Qu’est-ce que la folie ? Comment quelqu’un peut-il être anéanti par la souffrance psychique et puis se redresser ? Comment se voit-on quand autrui nous déclare fou, malade ? Sans remonter à Foucault, ou à Artaud, j’ai trouvé assez fascinant une petite salle de la Piscine à Roubaix où un artiste guère connu, sous le pseudonyme de Pat Le Chat (P. Szalkowski), nous conte son mois dans la chambre 201 de l’hôpital psychiatrique Saint-André, du 10 février au 10 mars 2006, à raison d’un dessin par jour (et quelquefois deux).

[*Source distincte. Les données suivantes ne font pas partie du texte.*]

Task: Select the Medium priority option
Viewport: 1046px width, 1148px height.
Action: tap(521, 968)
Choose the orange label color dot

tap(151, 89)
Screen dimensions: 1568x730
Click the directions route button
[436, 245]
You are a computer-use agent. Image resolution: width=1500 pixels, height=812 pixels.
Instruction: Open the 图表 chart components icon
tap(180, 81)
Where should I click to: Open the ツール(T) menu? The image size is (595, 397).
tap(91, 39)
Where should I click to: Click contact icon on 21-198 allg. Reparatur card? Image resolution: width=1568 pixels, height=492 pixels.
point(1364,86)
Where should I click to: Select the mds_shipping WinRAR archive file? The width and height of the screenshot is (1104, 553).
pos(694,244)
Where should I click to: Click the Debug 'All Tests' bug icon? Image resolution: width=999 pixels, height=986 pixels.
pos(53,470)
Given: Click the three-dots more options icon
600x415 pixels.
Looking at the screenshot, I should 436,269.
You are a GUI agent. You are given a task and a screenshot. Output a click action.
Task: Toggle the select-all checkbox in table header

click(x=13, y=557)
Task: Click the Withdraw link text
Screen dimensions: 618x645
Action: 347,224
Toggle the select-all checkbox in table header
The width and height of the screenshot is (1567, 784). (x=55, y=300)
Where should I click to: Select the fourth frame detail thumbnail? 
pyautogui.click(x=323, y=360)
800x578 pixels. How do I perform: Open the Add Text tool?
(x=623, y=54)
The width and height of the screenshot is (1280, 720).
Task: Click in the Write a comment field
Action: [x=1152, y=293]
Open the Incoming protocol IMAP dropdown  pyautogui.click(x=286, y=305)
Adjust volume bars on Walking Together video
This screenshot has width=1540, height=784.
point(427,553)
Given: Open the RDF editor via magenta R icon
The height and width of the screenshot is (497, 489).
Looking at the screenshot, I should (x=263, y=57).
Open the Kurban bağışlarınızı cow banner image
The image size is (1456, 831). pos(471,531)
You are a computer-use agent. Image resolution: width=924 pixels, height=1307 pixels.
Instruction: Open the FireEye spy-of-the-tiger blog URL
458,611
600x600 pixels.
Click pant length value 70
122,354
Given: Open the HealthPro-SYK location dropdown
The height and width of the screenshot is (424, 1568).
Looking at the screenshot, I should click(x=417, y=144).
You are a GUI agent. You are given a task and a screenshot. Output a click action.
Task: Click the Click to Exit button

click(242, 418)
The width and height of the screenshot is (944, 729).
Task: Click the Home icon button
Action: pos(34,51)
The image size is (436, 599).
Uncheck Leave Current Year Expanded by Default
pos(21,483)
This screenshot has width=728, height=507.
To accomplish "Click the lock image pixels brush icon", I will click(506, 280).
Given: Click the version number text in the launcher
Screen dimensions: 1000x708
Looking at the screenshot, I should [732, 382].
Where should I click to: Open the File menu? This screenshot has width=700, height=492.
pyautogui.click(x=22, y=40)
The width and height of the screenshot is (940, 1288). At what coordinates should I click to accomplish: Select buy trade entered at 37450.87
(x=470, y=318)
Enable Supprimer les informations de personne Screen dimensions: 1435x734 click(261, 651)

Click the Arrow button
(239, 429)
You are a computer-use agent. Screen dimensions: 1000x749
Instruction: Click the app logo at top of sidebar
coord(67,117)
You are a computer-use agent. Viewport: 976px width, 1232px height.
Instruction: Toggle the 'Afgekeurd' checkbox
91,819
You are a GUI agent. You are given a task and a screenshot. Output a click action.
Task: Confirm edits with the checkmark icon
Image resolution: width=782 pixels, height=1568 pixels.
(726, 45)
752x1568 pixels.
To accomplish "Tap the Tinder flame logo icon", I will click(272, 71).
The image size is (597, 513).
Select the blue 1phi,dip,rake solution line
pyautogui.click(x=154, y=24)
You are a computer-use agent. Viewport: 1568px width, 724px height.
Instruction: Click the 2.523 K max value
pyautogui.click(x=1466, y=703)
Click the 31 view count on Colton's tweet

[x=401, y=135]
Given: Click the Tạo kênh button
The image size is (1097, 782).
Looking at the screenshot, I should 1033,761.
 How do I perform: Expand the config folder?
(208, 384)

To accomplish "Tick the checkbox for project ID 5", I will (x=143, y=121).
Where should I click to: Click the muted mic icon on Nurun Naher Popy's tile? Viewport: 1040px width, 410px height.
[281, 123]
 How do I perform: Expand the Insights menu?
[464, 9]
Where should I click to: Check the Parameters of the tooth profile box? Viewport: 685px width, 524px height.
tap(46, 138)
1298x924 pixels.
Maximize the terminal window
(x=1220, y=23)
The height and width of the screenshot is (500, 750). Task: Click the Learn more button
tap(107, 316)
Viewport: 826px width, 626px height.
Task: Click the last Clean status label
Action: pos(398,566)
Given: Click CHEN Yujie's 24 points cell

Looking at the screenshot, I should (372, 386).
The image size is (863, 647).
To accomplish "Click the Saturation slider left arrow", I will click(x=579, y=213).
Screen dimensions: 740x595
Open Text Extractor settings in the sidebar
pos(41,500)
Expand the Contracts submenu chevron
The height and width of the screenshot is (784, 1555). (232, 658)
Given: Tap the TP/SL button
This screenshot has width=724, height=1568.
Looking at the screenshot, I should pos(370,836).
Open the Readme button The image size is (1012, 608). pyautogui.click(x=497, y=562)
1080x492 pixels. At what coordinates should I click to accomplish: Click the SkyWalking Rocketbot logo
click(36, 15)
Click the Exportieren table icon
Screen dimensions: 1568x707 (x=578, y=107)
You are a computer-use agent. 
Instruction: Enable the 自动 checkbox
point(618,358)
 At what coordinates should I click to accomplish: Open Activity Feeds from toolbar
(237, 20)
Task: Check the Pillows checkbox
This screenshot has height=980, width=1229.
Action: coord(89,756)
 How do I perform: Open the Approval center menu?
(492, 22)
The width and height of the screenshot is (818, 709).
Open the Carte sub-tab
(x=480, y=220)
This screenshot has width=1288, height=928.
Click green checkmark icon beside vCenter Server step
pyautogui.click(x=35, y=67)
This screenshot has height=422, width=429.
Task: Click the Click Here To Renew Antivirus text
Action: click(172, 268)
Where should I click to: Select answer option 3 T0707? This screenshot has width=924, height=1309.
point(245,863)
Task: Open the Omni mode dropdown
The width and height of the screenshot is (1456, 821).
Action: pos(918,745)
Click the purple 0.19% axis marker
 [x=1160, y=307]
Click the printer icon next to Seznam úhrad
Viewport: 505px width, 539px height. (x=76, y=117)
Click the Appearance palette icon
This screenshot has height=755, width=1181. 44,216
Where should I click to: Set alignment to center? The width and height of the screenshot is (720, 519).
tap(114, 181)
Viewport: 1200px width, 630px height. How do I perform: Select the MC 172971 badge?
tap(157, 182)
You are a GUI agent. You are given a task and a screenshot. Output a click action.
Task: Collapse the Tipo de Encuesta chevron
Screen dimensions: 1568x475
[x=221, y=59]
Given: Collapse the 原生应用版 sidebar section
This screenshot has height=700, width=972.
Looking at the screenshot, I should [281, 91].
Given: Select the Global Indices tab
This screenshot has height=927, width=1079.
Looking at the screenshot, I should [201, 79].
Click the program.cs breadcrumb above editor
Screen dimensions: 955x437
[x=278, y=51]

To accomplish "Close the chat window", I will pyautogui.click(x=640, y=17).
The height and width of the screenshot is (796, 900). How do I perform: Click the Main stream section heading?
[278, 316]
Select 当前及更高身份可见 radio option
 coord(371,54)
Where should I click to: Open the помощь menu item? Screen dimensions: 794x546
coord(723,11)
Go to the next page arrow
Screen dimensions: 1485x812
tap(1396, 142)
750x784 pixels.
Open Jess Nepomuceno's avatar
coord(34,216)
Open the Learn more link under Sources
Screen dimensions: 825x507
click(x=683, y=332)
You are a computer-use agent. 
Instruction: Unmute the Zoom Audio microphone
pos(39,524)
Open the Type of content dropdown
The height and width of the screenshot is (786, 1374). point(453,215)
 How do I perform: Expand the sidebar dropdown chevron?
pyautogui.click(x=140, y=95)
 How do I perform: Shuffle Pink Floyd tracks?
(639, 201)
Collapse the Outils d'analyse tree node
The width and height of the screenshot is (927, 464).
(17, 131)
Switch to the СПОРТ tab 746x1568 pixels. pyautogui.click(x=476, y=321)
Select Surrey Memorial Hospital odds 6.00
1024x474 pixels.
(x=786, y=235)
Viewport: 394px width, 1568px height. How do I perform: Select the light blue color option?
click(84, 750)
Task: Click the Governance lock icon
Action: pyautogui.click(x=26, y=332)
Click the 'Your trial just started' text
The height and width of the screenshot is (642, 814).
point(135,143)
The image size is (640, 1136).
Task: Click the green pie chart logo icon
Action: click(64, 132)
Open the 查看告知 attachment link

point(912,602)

C’est une série d’autoportraits qui cernent cette salle, où 32 visages entourent le visiteur, où 32 paires d’yeux le dévisagent. C’est une ronde autour de la salle : on ne sait distinguer aisément d’après les portraits quel est le jour d’entrée de Pat à l’hôpital, et quel est le jour où on le juge assez guéri pour sortir. Sans regarder la date, on ne peut reconstruire une histoire, une gradation, un allègement de la souffrance. Mais, pour quiconque a connu cette souffrance, directement ou par personne chère interposée, cette série de portraits est dramatique. Pas
beaucoup de
distance ici, pas beaucoup de travail formel, simplement des portraits qui se suivent, troués, renversés, chavirés, hachurés, rayés, barbouillés : comme des stigmates, des auto-mutilations, des désirs de destruction. De courts textes, parfois narrations et parfois cris de douleur, apparaissent ici ou là, découpures, légendes ou surimpositions.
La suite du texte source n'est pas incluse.